An adaptive data sampling strategy for stabilizing dynamical systems via controller inference
This work addresses the problem of data collection for stabilizing controllers in engineering applications, particularly in edge cases and limit states where instabilities make data collection difficult, representing a domain-specific incremental improvement.
The paper tackles the challenge of collecting informative data for learning stabilizing controllers in unstable dynamical systems by proposing an adaptive sampling scheme that simultaneously stabilizes the system during data collection. The result is a method that learns controllers with up to one order of magnitude fewer data samples than unguided approaches.

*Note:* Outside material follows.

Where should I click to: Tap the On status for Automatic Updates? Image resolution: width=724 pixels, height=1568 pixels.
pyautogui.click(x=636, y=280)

Learning stabilizing controllers from data is an important task in engineering applications; however, collecting informative data is challenging because unstable systems often lead to rapidly growing or erratic trajectories. In this work, we propose an adaptive sampling scheme that generates data while simultaneously stabilizing the system to avoid instabilities during the data collection. Under mild assumptions, the approach provably generates data sets that are informative for stabilization and have minimal size. The numerical experiments demonstrate that controller inference with the novel adaptive sampling approach learns controllers with up to one order of magnitude fewer data samples than unguided data generation. The results show that the proposed approach opens the door to stabilizing systems in edge cases and limit states where instabilities often occur and data collection is inherently difficult.